Question

How many grams of bromine are required to react completely with 37.4 grams aluminum chloride?

Answer 1

Answer:

None  

Explanation:

Cl₂ is above Br₂ in the activity series.

Bromine will not displace chlorine from its salts.

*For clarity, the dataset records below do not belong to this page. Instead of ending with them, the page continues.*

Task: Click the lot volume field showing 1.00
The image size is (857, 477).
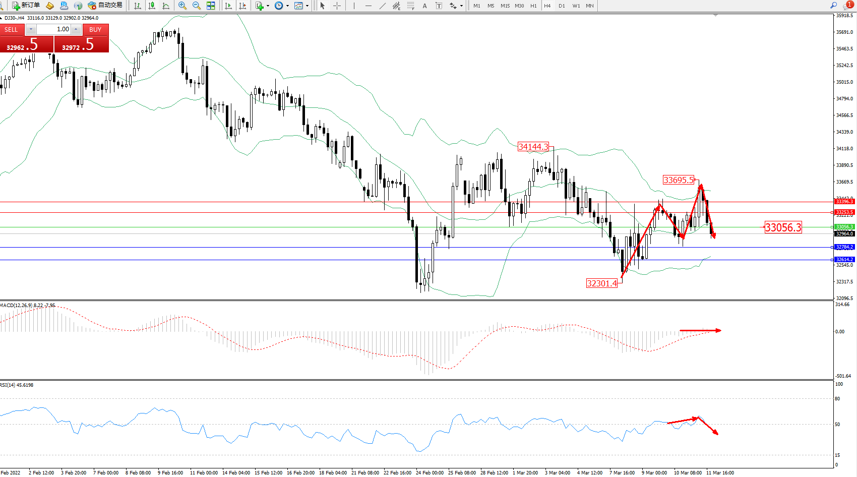Action: click(54, 29)
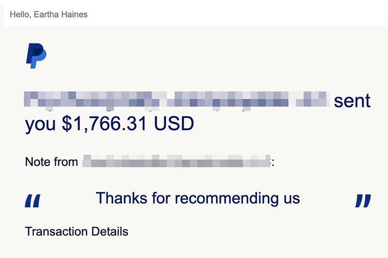Click the word us ending the note

292,199
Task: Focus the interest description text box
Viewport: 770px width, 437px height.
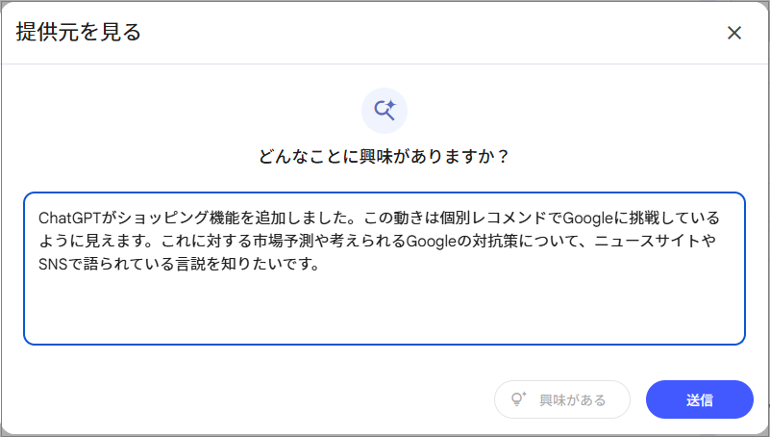Action: [x=385, y=269]
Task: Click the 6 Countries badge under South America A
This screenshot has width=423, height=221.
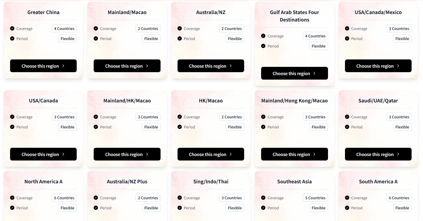Action: pos(399,198)
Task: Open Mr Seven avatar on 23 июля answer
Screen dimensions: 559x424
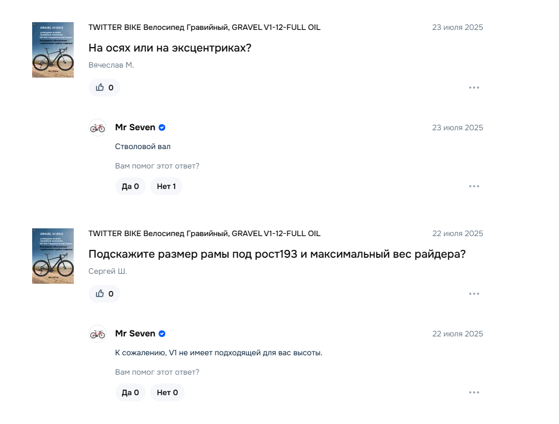Action: coord(98,127)
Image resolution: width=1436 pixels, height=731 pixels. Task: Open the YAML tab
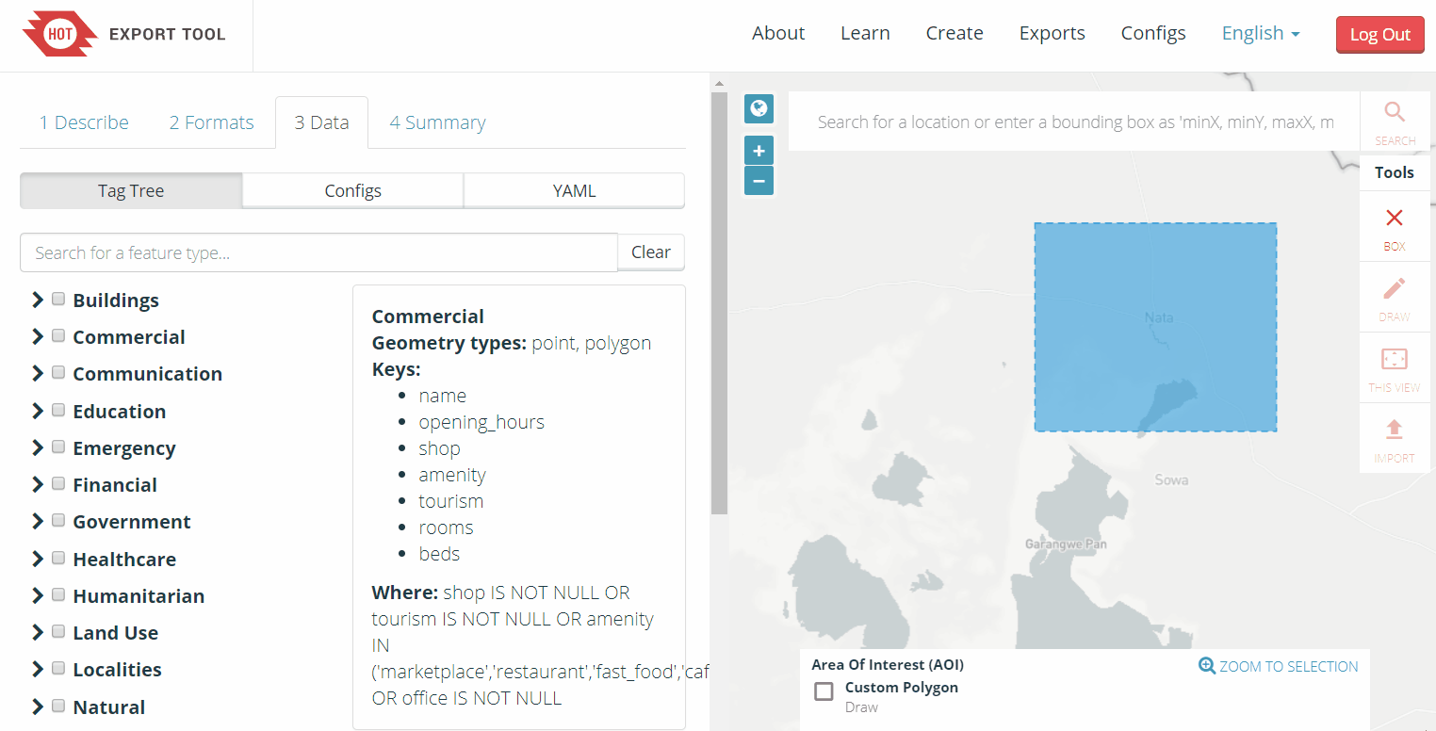click(x=574, y=190)
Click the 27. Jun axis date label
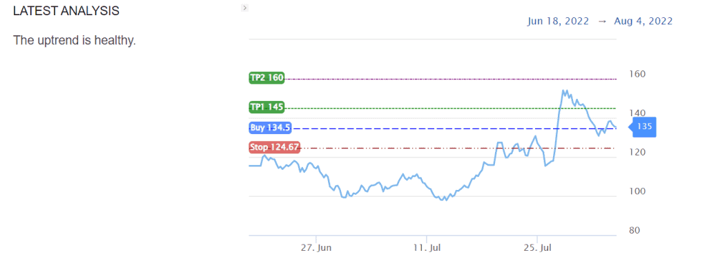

The reaction will not occur.

Answer 2

Answer:

The balanced chemical equation is

$2AlCl_3 +3 Br_2 \Rightarrow 2 AlBr_3 + 3Cl_2$

The conversions are  

mass $AlCl_3$ to moles $AlCl_3$ to moles $Br_2$ to mass $Br_2$

To convert mass $AlCl_3$ to moles $AlCl_3$ we divide the mass by molar mass $AlCl_3$ which is

$26.9+(3\times35.5)=133.34 g/mol$

To convert moles $AlCl_3$ to moles $Br_2$ we make use of mole ratio 2 : 3

To convert moles $Br_2$ to mass $Br_2$  we multiply by molar mass $Br_2$ which is

$80 \times 2=160 (g )/mol$

$37.4 g A l C l_{3} \times \frac{1 m o l A l C l_{3}}{133.34 g A l C l_{3}} \times \frac{3 m o l B r_{2}}{2 m o l A l C l_{3}} \times \frac{160 g B r_{2}}{1 m o l B r_{2}}$

=67.2g $Br_2$  is required (Answer).